● **PROBLEM TO WORK ON**:
Rewrite the records from their start through the line with "click(350, 778)", replacing "padlock" with "lock" and leaving all else unchanged. Omit the pictures.

Pointing records for text and elements:
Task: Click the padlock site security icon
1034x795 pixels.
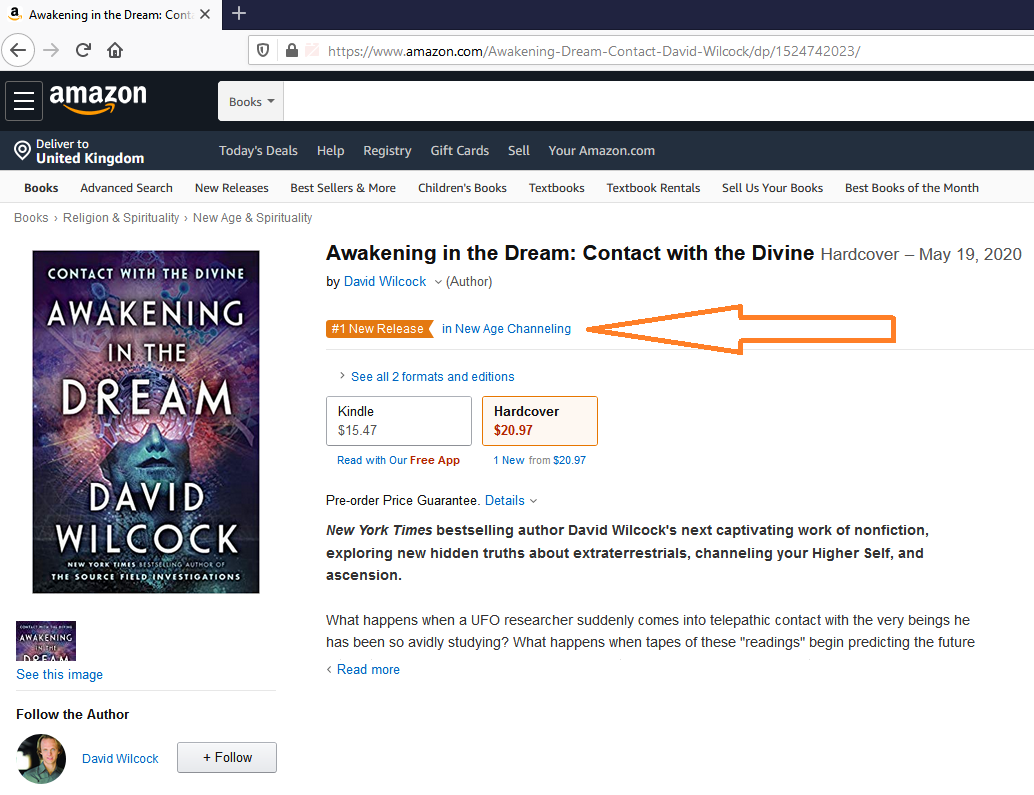Action: (x=291, y=51)
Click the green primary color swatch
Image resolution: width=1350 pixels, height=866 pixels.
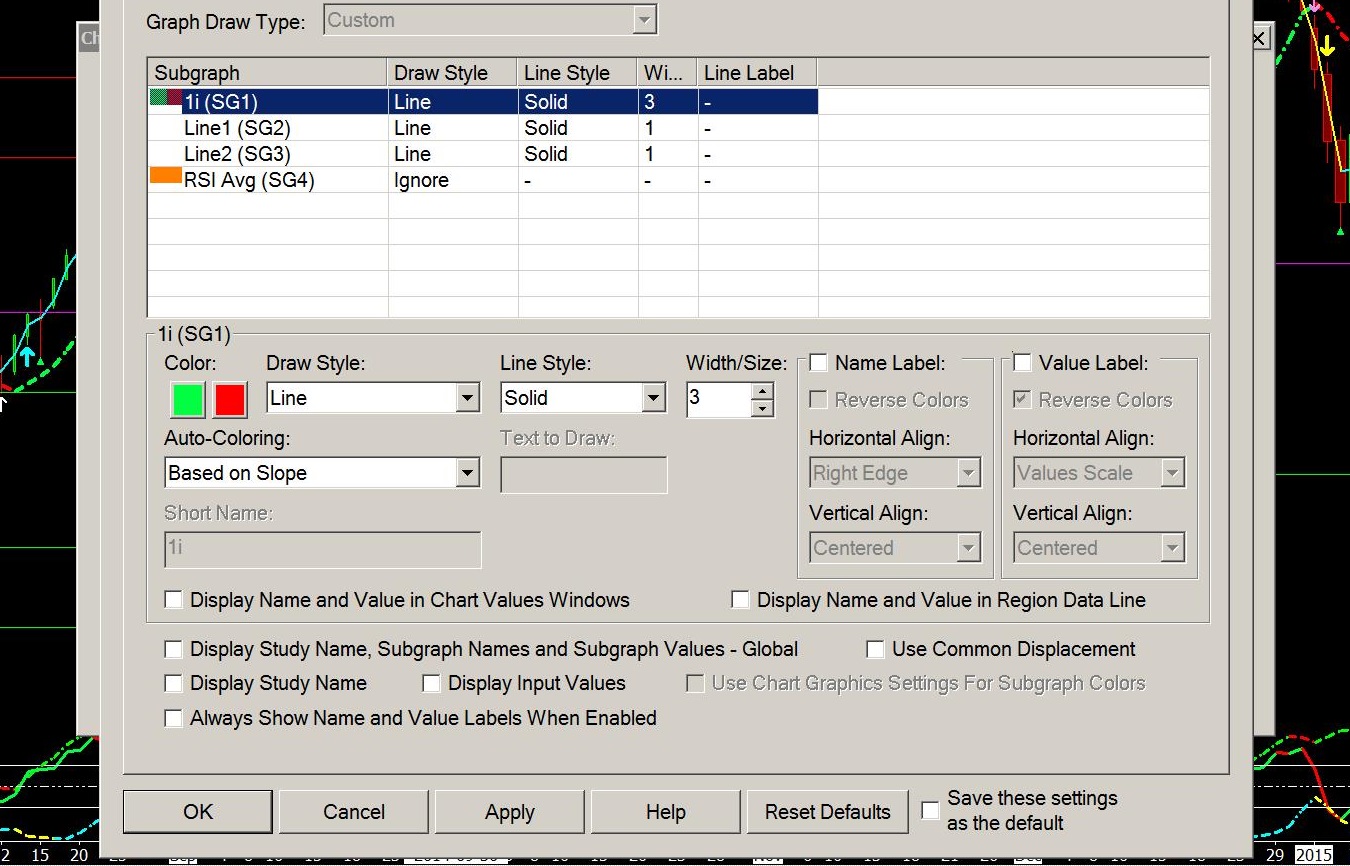(188, 399)
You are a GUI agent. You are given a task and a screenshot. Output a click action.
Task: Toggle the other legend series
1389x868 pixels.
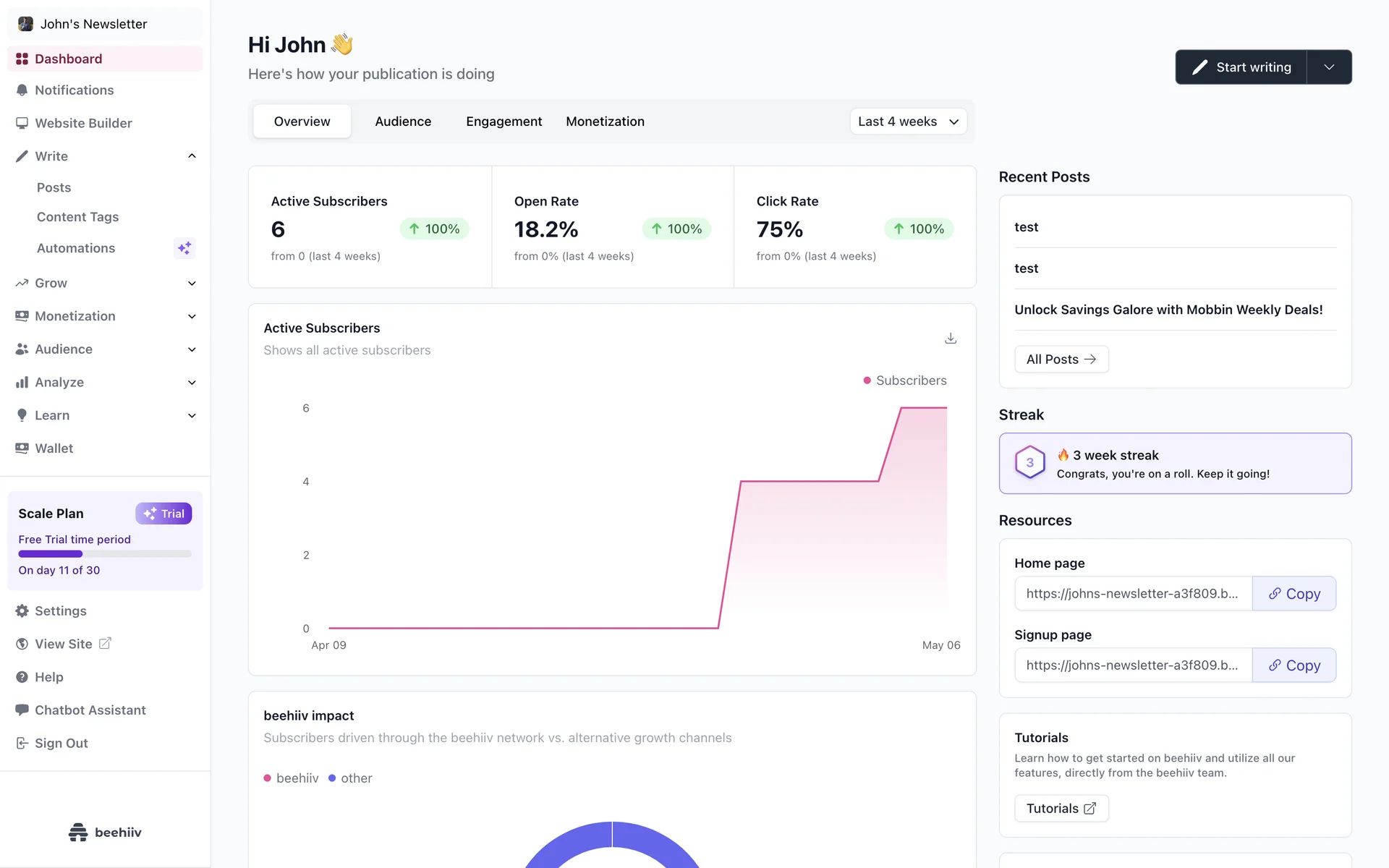click(350, 778)
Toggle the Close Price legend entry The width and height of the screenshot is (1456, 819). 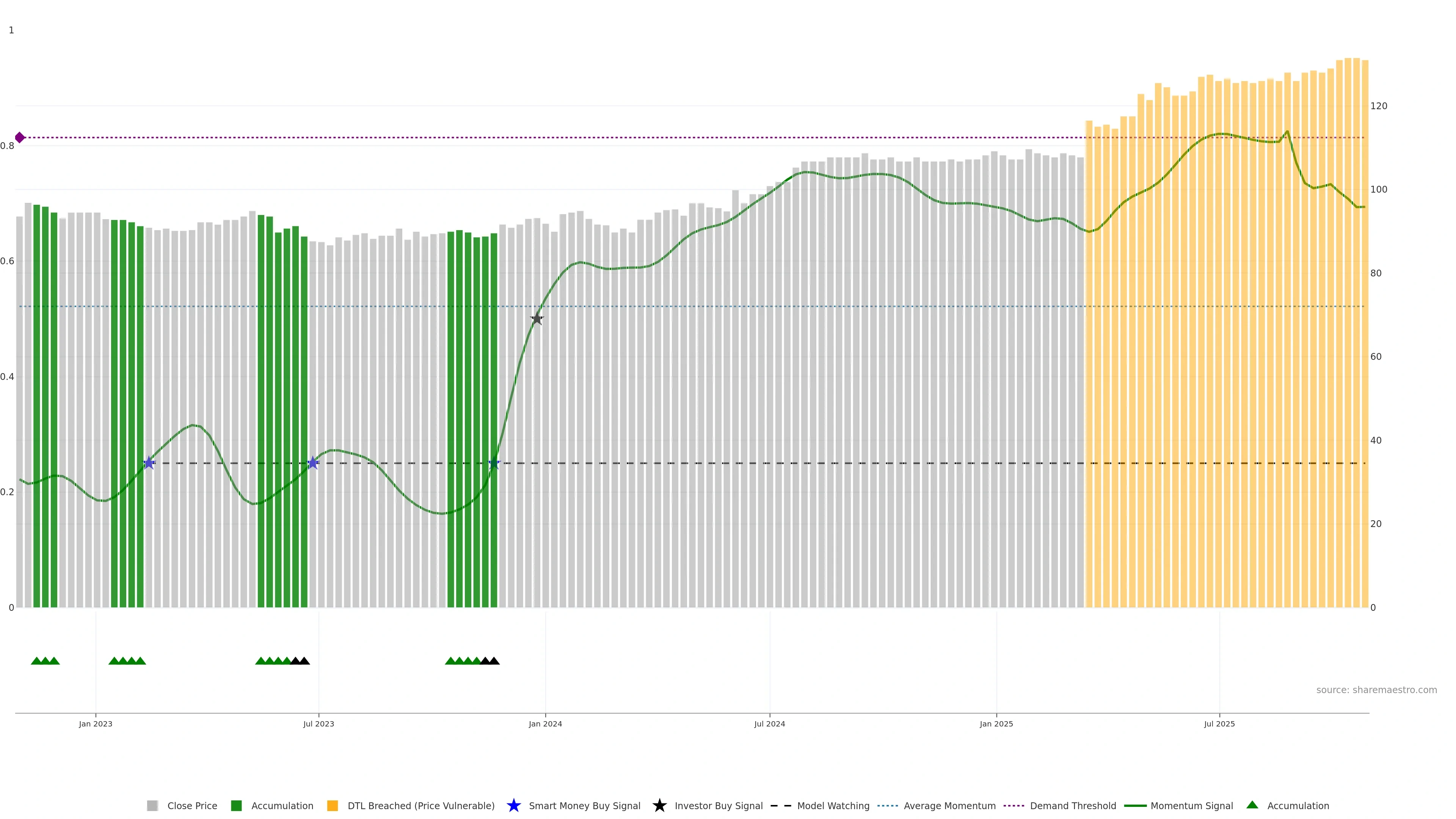point(191,805)
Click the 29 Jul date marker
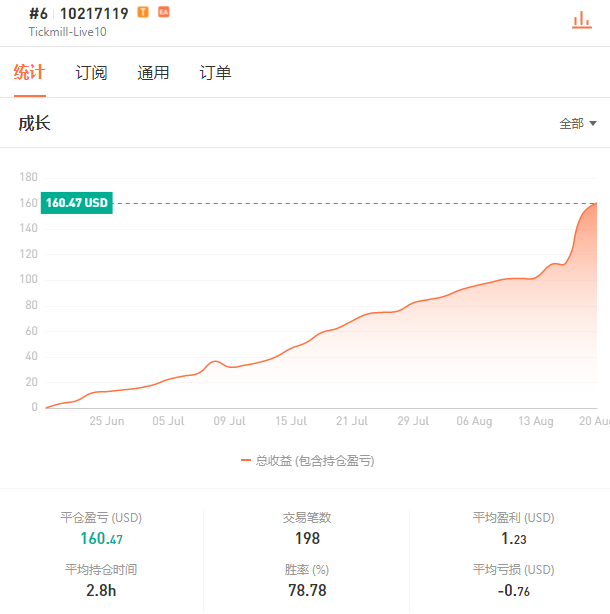Viewport: 610px width, 614px height. 413,421
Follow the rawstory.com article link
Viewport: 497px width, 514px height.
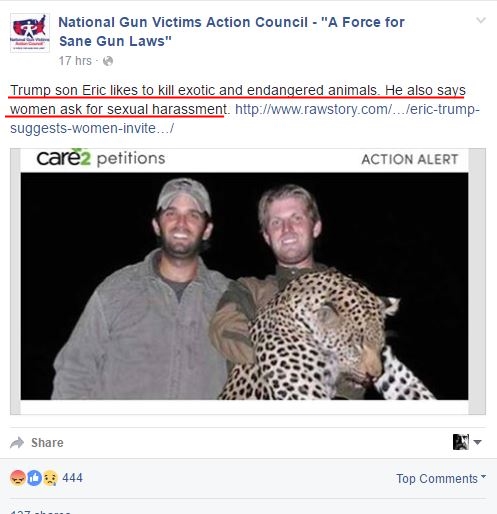[245, 119]
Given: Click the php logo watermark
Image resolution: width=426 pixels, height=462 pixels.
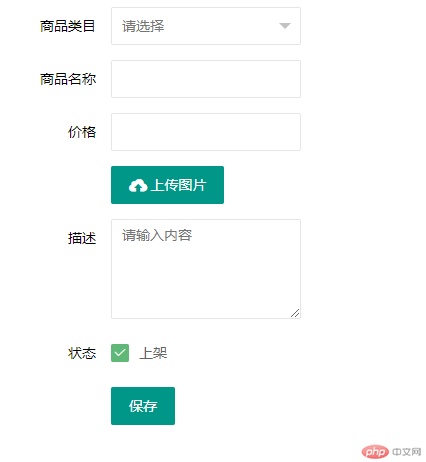Looking at the screenshot, I should click(375, 452).
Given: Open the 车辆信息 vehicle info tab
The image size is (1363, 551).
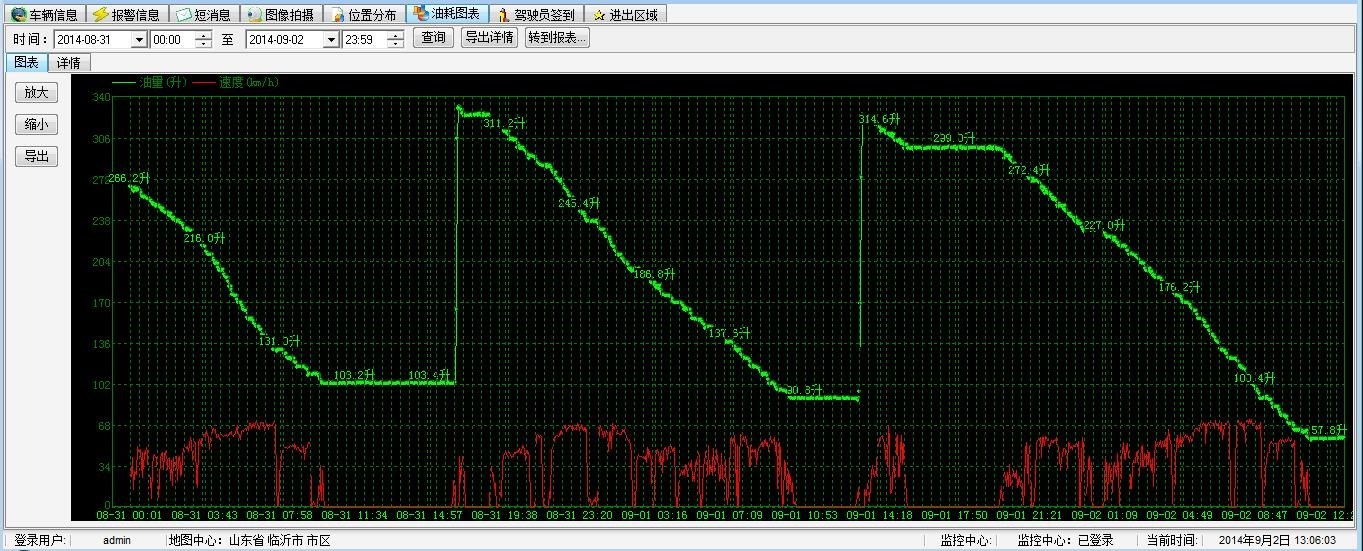Looking at the screenshot, I should 44,15.
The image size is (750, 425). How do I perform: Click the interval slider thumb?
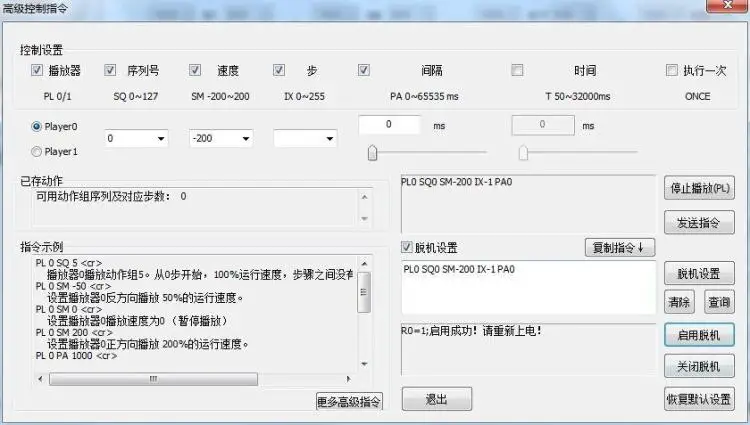[372, 153]
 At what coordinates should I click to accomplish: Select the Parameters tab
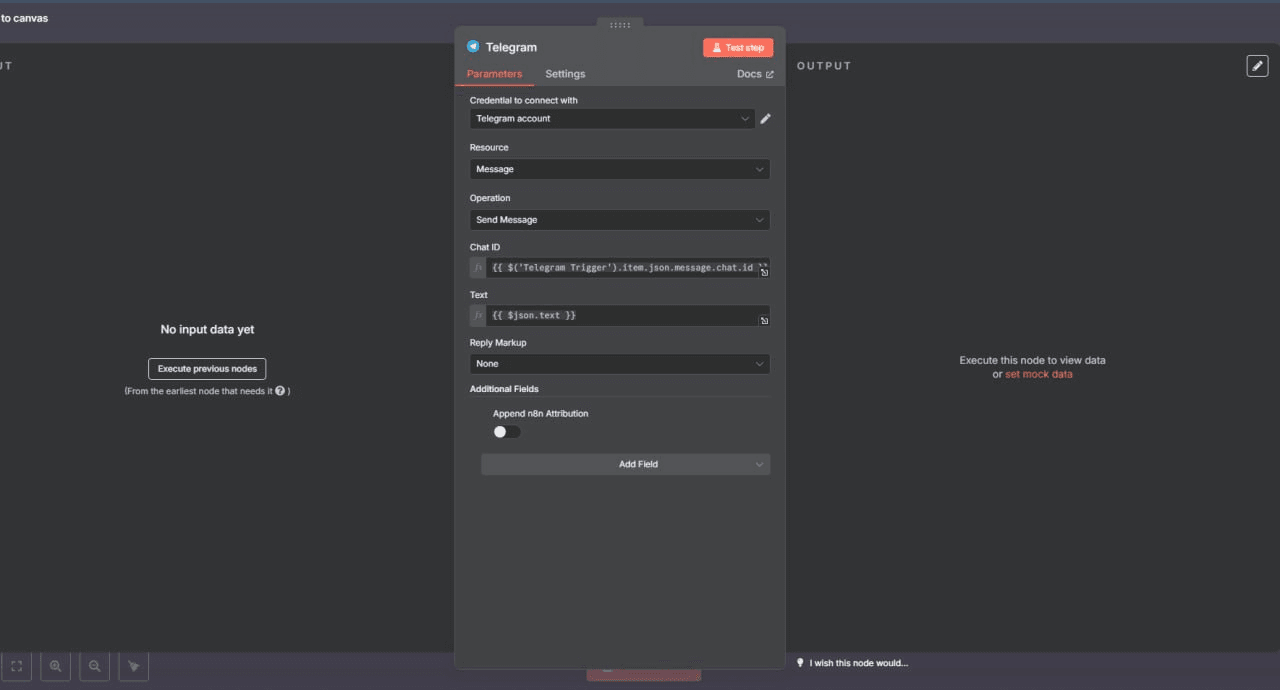[x=494, y=74]
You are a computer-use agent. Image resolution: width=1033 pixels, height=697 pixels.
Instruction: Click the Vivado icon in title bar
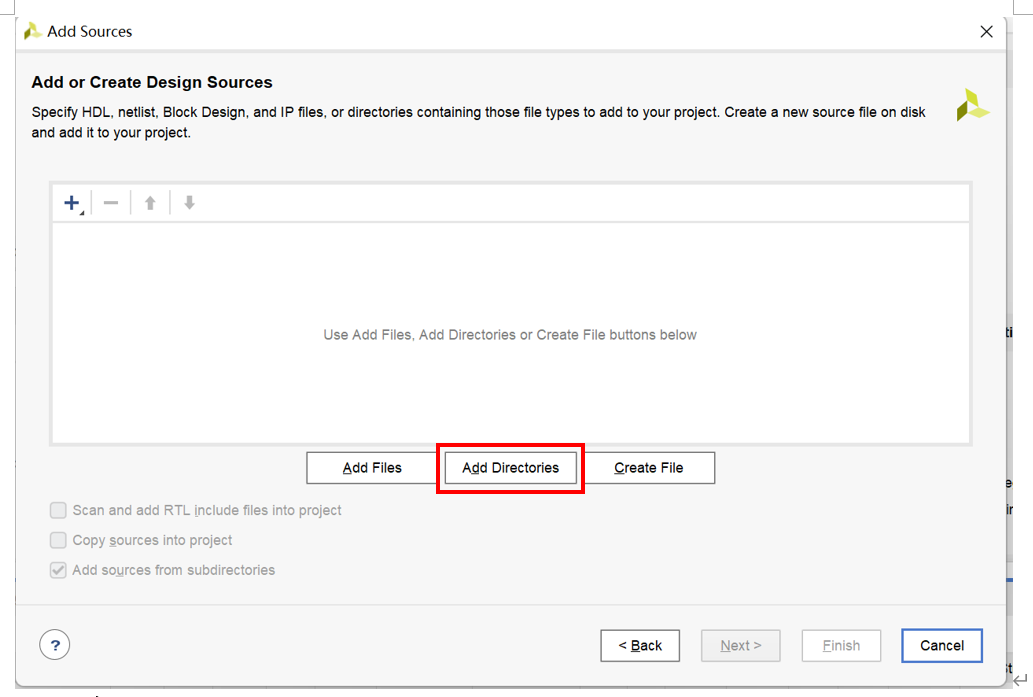pyautogui.click(x=33, y=31)
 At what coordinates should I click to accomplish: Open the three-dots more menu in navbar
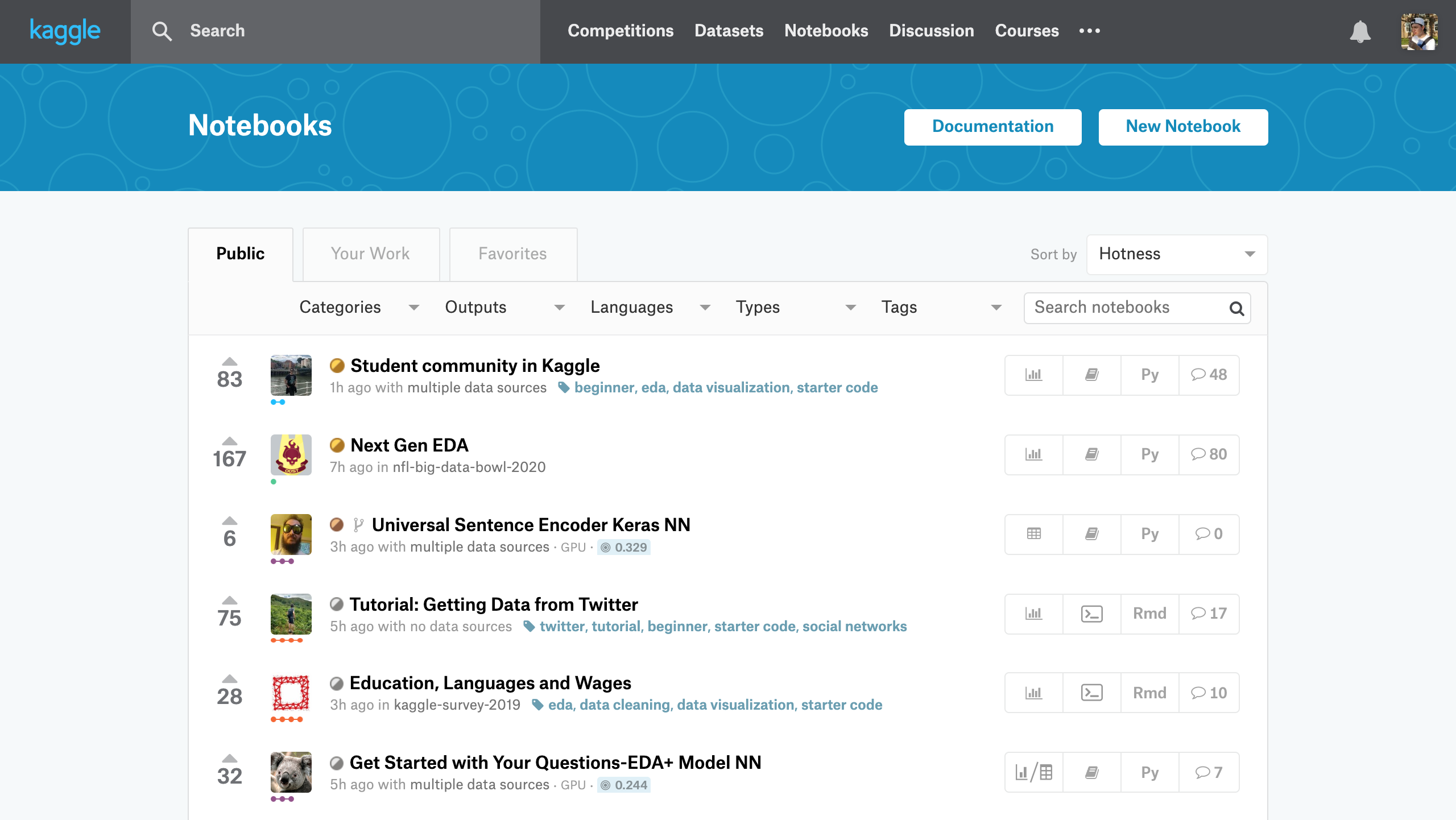pos(1089,31)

● **WRITTEN SOLUTION**:
Task: Click the lock site security icon
1034x795 pixels.
Action: (x=291, y=51)
Click the green primary color swatch
Image resolution: width=1350 pixels, height=866 pixels.
(188, 399)
You are a GUI agent. You are given a task and a screenshot. Output a click action.
Task: Toggle the other legend series
1389x868 pixels.
click(350, 778)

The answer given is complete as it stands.